◆ Exercise directions:
Search the entries for the string "agent" and give the number of lines that hold it, nothing more.

◆ Available data:
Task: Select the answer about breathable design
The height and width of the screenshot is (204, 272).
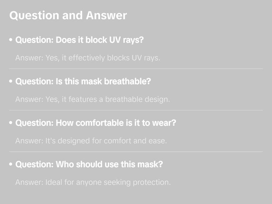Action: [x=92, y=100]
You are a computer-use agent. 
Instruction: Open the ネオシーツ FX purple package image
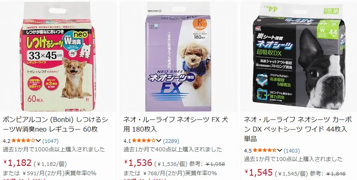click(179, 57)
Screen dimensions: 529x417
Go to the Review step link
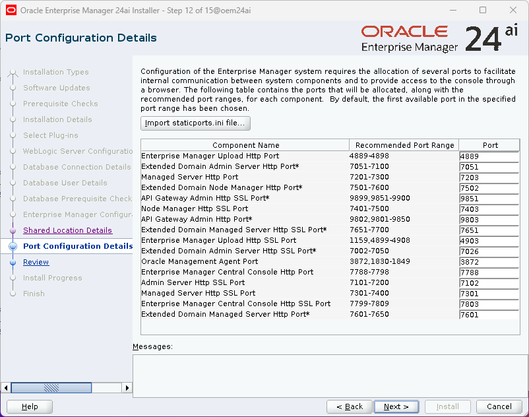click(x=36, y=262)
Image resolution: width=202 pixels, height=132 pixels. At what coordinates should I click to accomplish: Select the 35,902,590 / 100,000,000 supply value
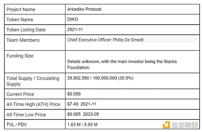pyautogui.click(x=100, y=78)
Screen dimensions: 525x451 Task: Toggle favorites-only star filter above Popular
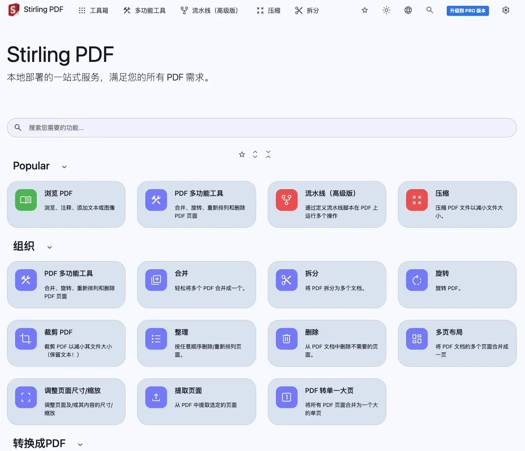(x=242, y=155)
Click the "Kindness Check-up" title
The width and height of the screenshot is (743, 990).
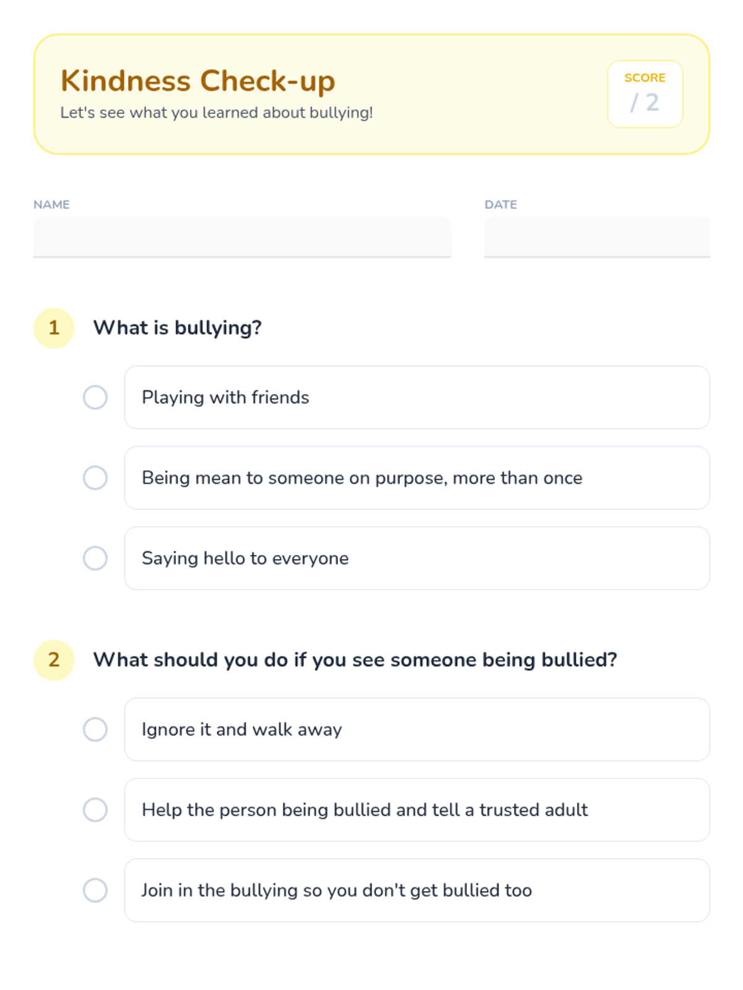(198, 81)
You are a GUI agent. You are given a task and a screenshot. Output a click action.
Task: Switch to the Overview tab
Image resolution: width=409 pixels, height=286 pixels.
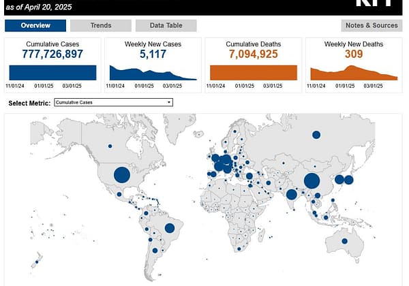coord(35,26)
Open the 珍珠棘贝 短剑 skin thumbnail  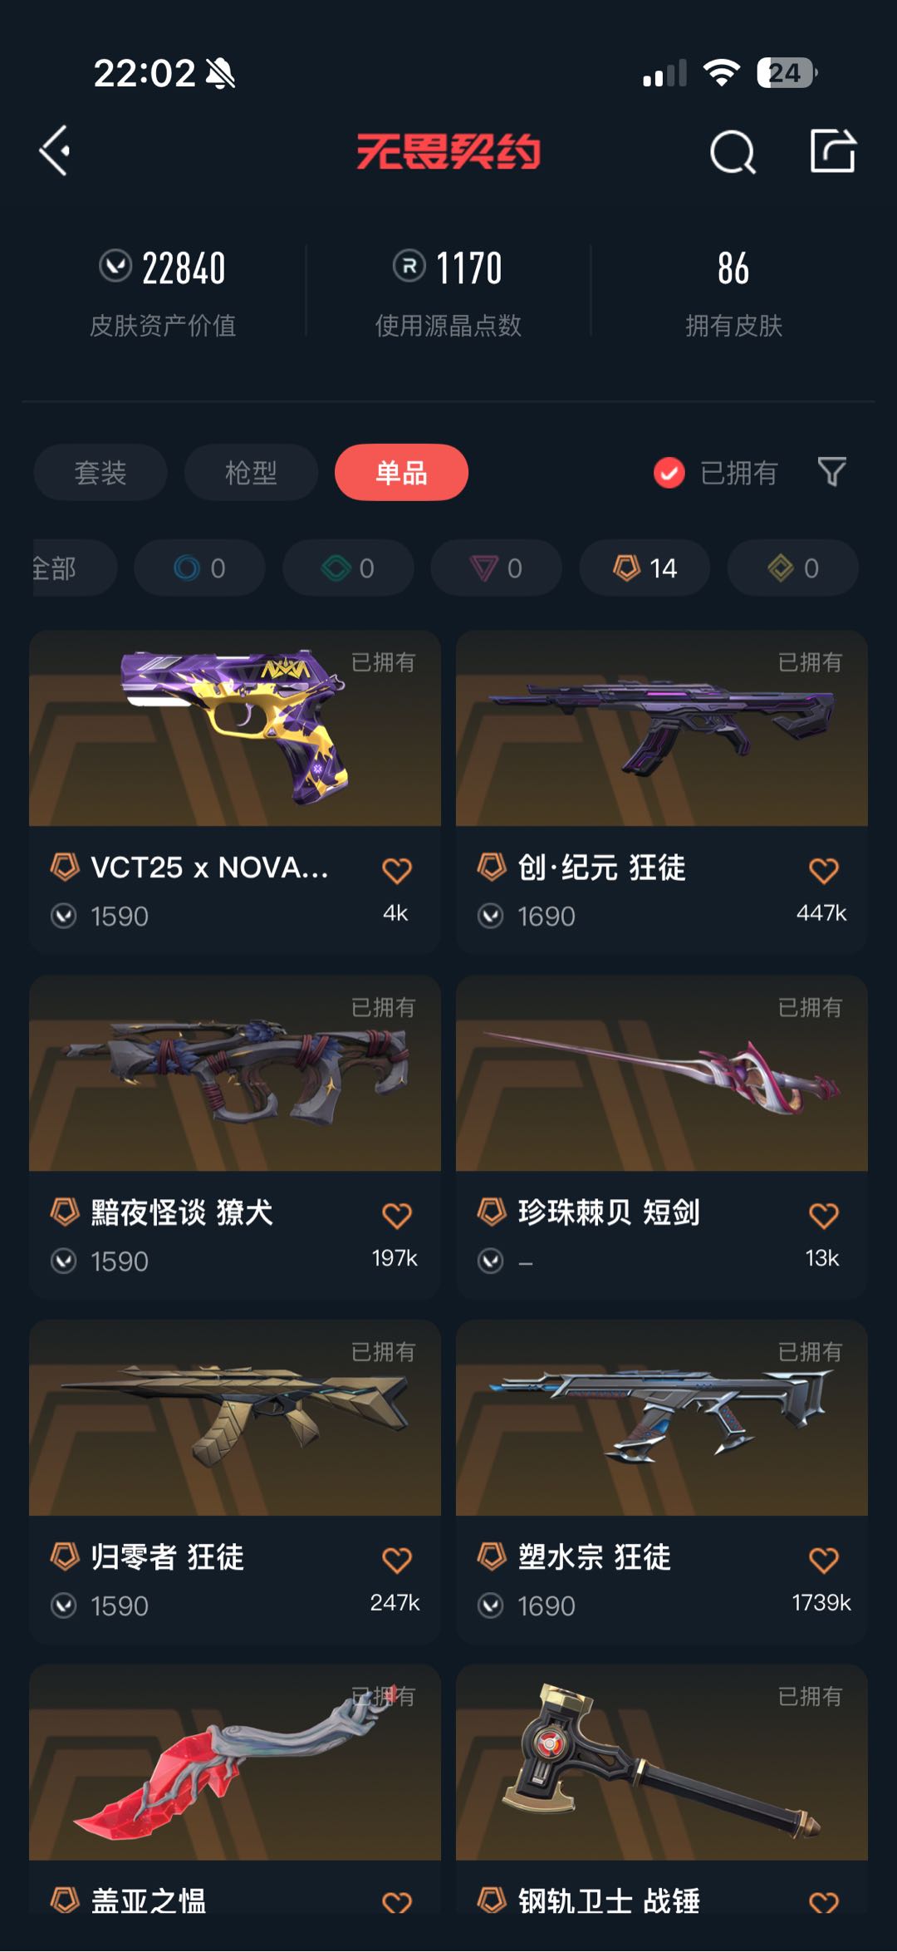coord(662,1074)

◆ Written answer:
2